Moving from the tips of your toes,
Through your feet,
Your ankles,
Up your legs,
Into your hips,
From your fingertips,
Through your hands,
Up the length of your arms,
Into your shoulders,
And from your tailbone,
All the way up your spine,
Through your belly,
Your ribs,
Your chest,
Into your neck and your head.
Keep going with each breath,
Noticing your inhale filling every crevice of your body.
With each exhale,
Let the weight of your body grow heavier and heavier as it sinks down into what it is that supports you.
Begin to shift your attention away from noticing your own body,
Your own sensations.
Begin to notice the space you're in,
The room around you.
Without opening your eyes,
Notice your perception of the room.
Does the room feel bright or dark?
Does the energy feel light or dense?
Can you sense the presence of other people nearby or animals,
Children?
Or do you feel totally at ease in a space all your own?
Begin to notice distant sounds.
Maybe you notice sounds from the street,
A car passing,
A gentle breeze.
Maybe you notice other sounds from within the building you're in.
Push your sense of sound outside your immediate space and see what you notice.
Maybe you don't notice any distant sounds,
But you do notice sounds inside this space.
Focus on those.
Maybe you have music playing in the background.
Maybe you notice the sound of your own breath.
Notice the sounds,
Whether distant or nearby.
And as you do,
See if you can release the labels and simply notice them as sounds.
They don't need a name.
They don't need to be identified.
Simply observe the sounds you pick up.
Awareness.
Self-awareness is the first step to creating lasting change.
Lasting growth.
It's the first step to unlocking the truth that lives within each of us.
The truth of who we are.
The truth of our own desires and dreams.
The truth of our relationship with ourselves and the world around us.
Allowing ourselves to notice the subtleties.
To truly notice and observe.
Empowers us in turn toward even greater awareness.
Continue to notice your senses.
Let them fill your attention as it becomes ever more attuned to the space around you.

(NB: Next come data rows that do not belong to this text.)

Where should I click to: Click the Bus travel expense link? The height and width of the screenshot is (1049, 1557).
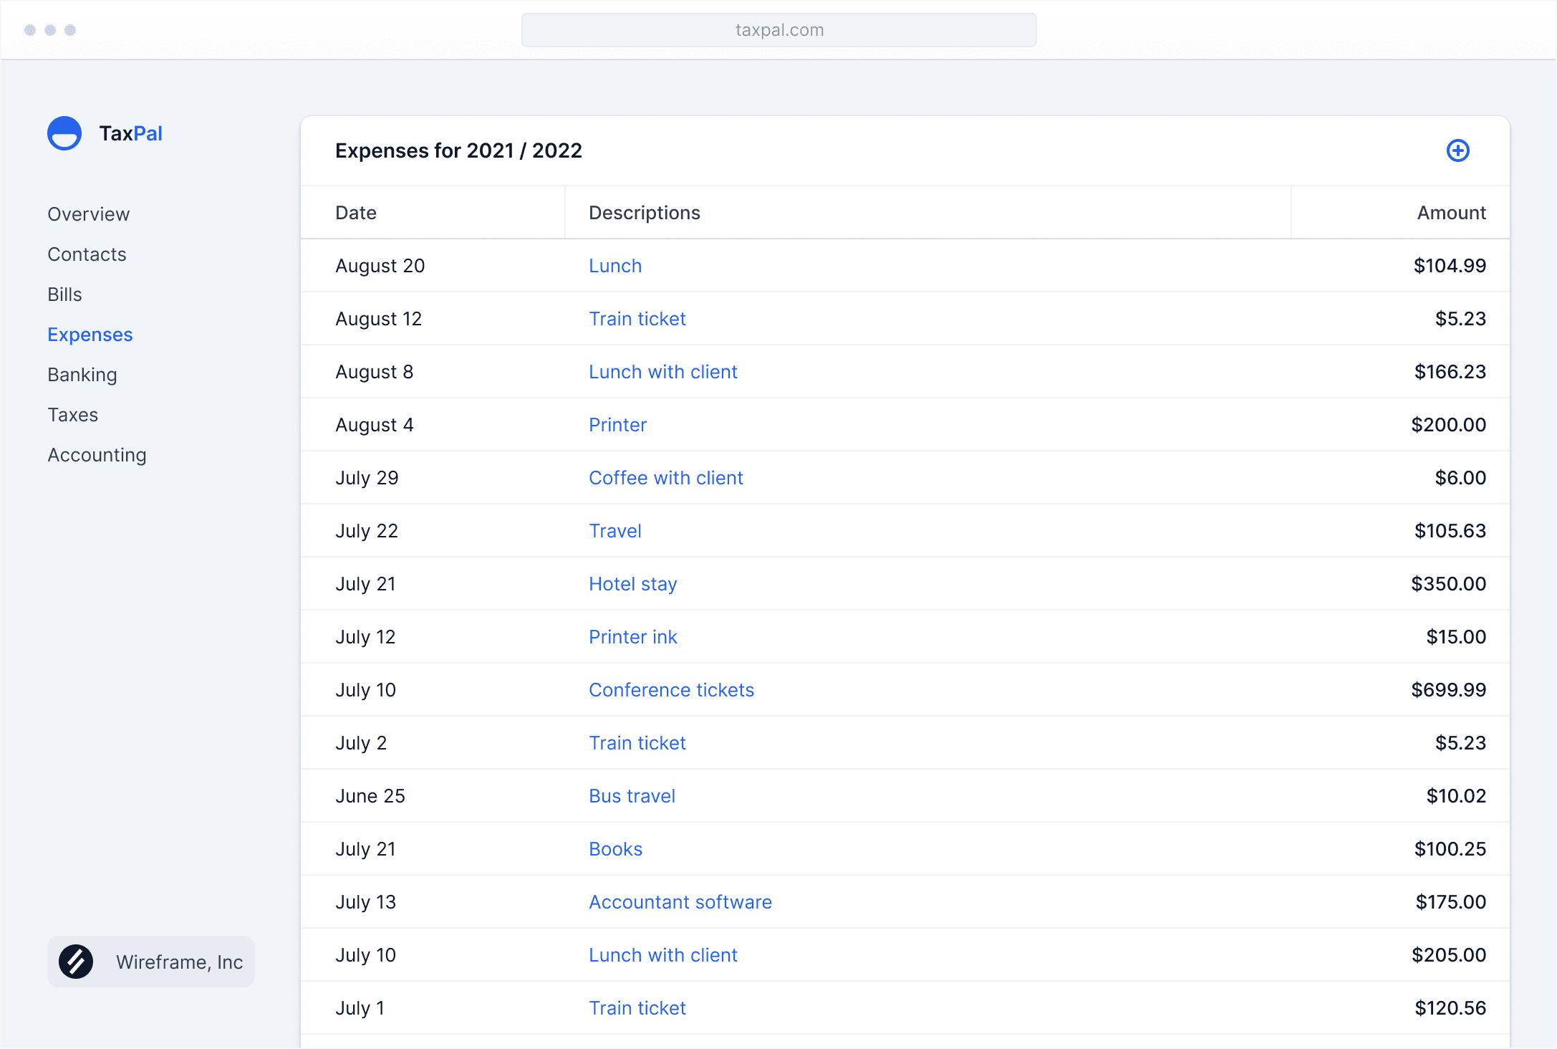pyautogui.click(x=632, y=795)
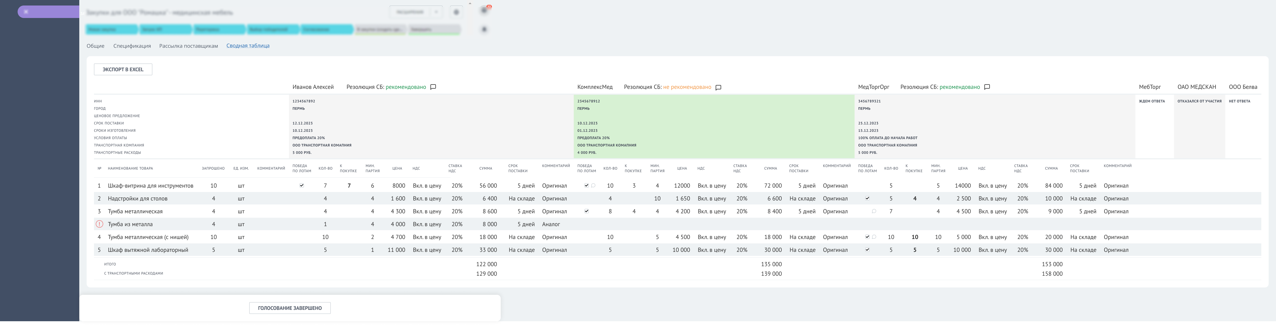Switch to the Спецификация tab
The height and width of the screenshot is (326, 1276).
pos(132,46)
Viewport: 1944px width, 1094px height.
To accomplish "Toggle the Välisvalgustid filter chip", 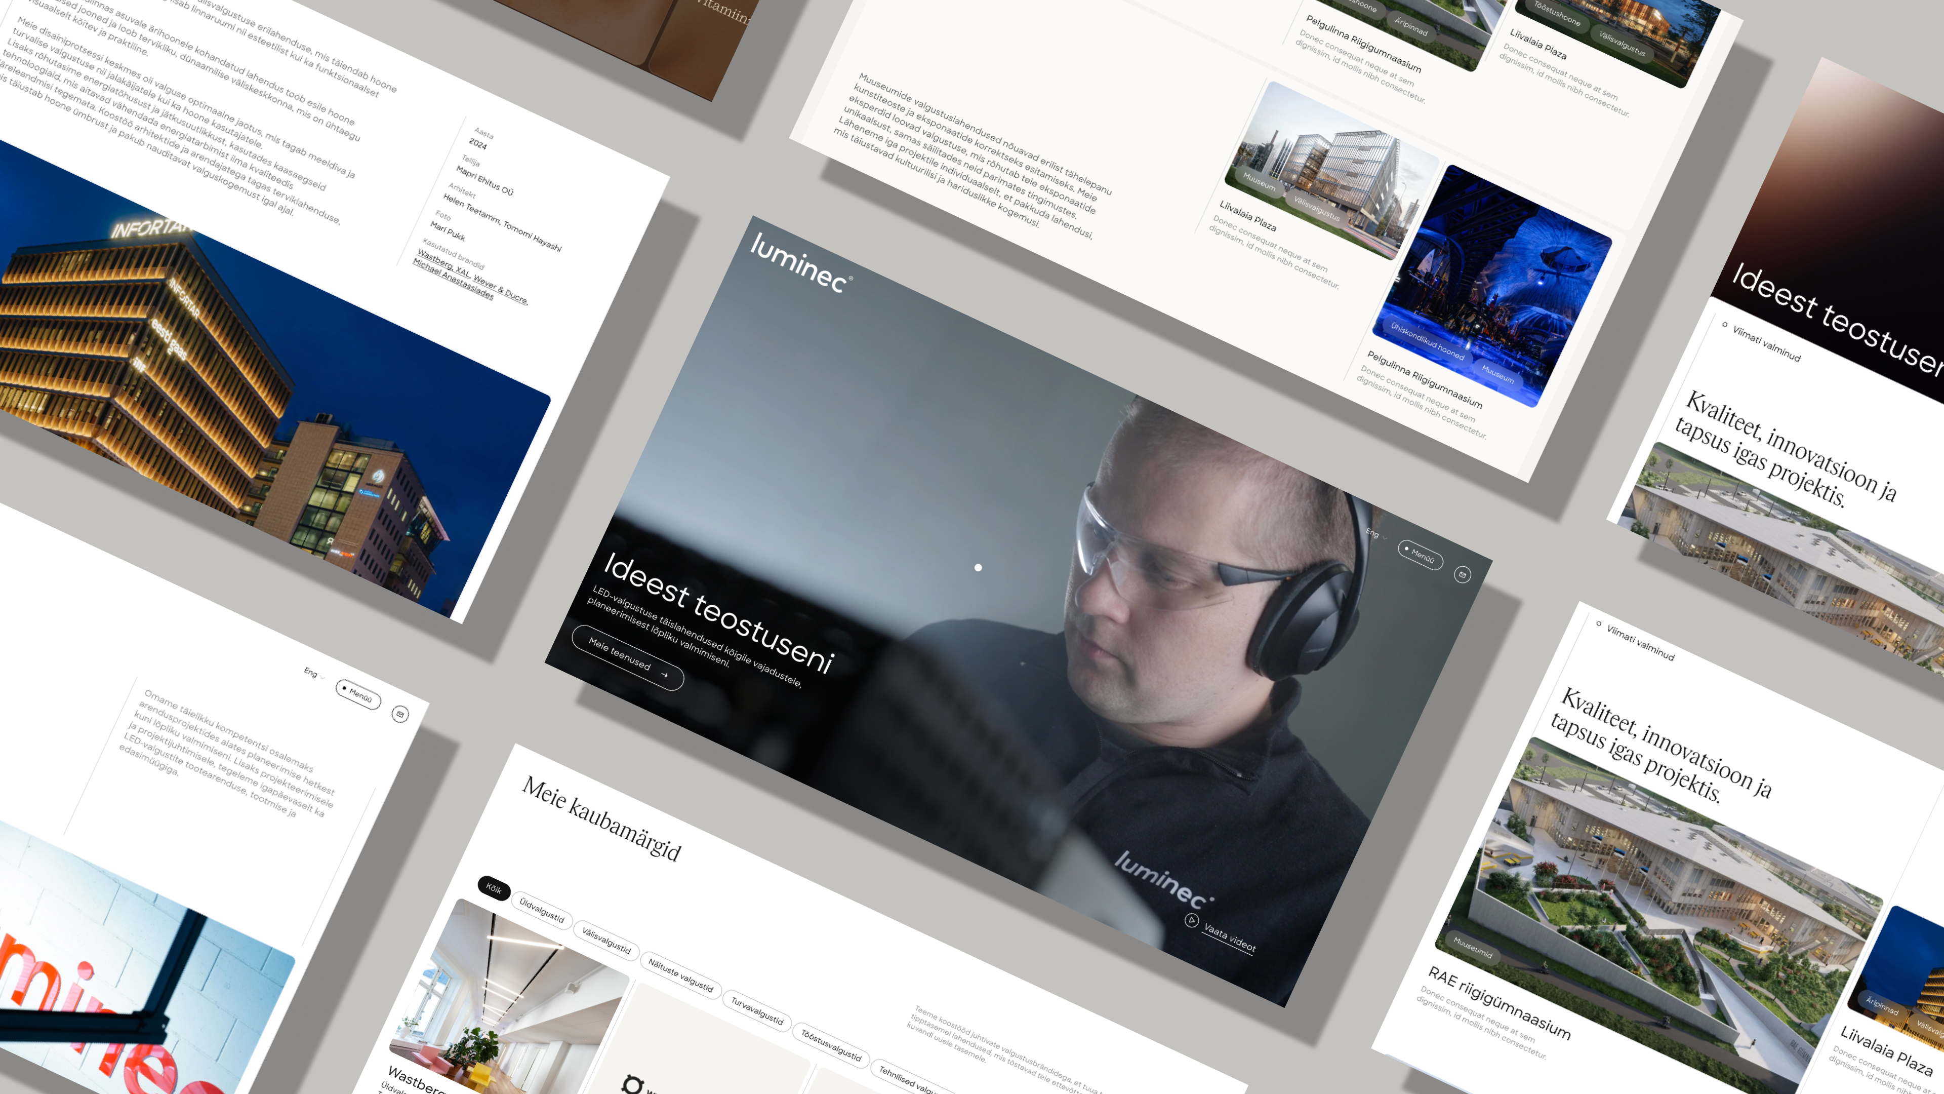I will [x=606, y=941].
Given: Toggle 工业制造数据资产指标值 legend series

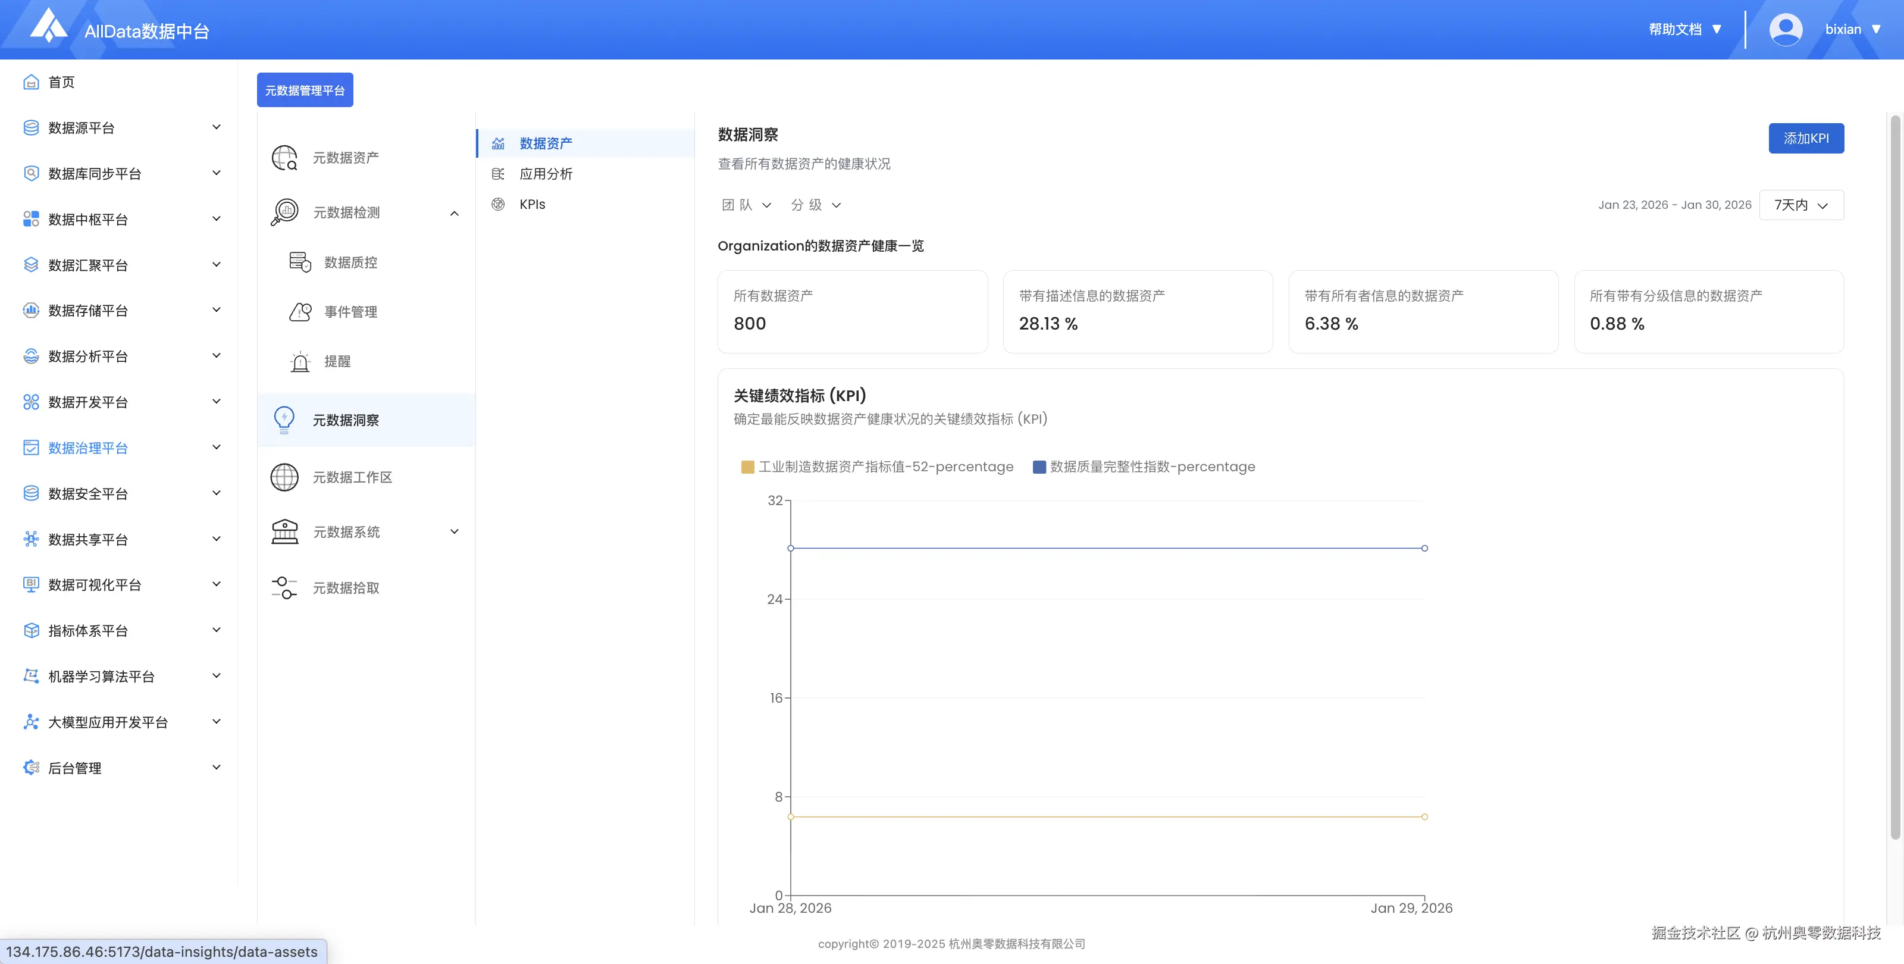Looking at the screenshot, I should click(885, 466).
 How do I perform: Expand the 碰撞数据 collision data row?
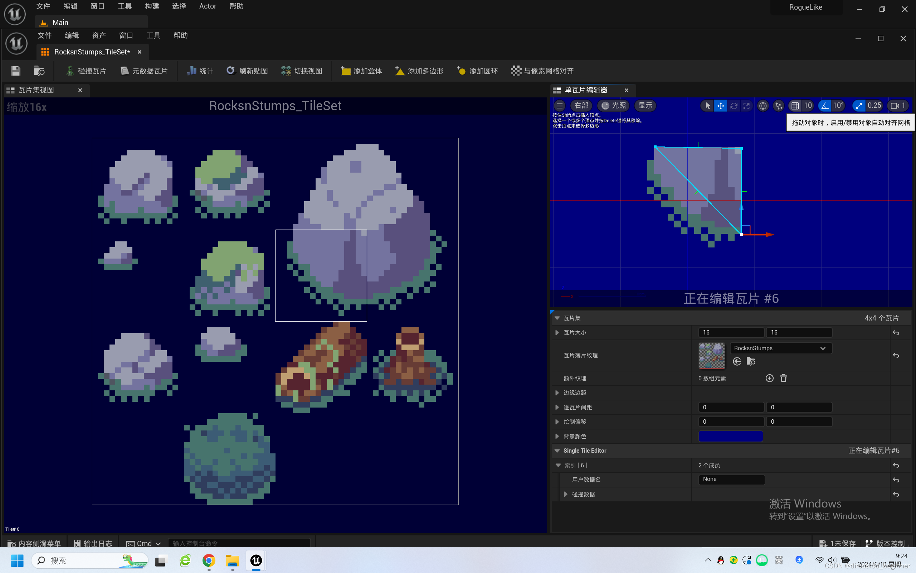pos(565,494)
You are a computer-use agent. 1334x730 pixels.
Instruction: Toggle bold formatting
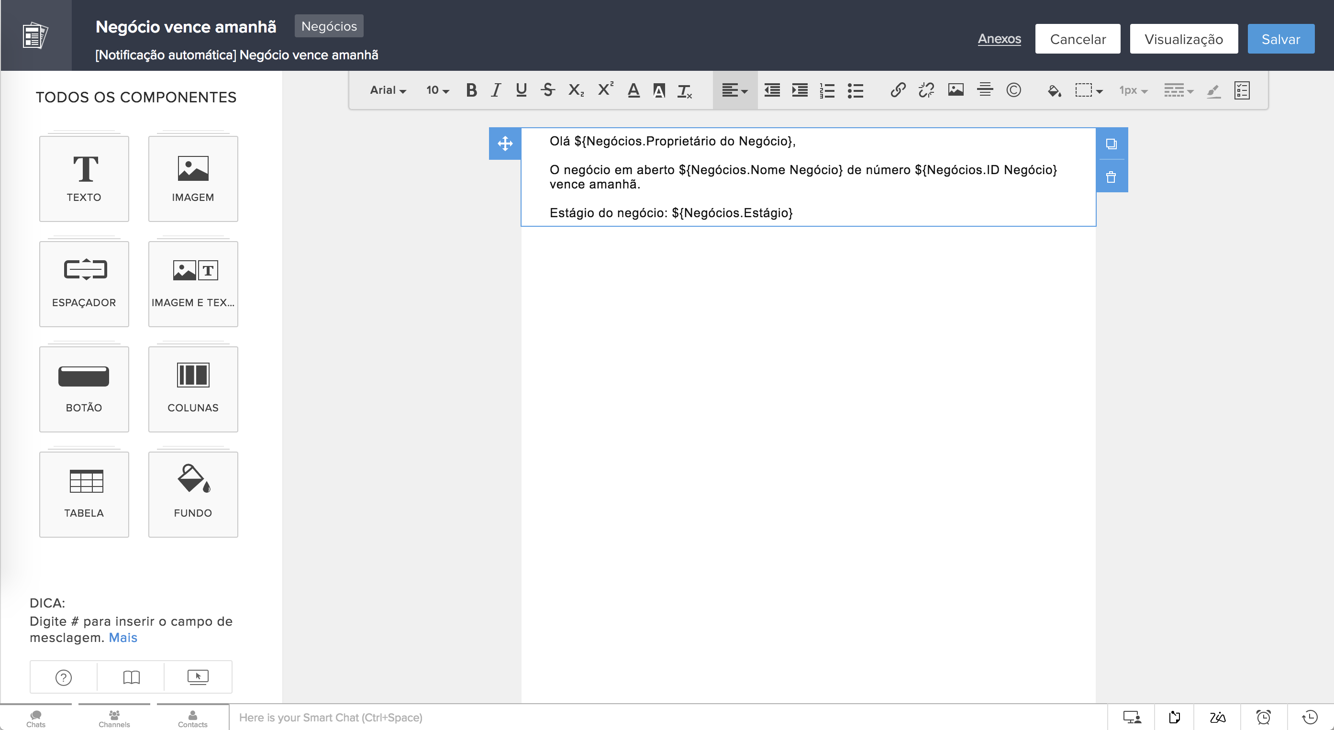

Stay here as long as you like.
As you feel ready to move on into the rest of your day,
Release your senses.
Draw your attention back to your breath.
Back to your normal,
Your natural.
And notice as your breath begins to deepen.
Follow a deep,
Full breath in and sigh it out.
And bring your palms to meet at the space in front of your heart.
Breathing in,
I calm my body and mind.
Breathing out,
I smile.
Dwelling in the present moment,
I know this is the only moment.
May you lean into the signs and signals of your breath and body to remember your truth as you continue ever forward on your path.
Thank you so much for sharing this practice.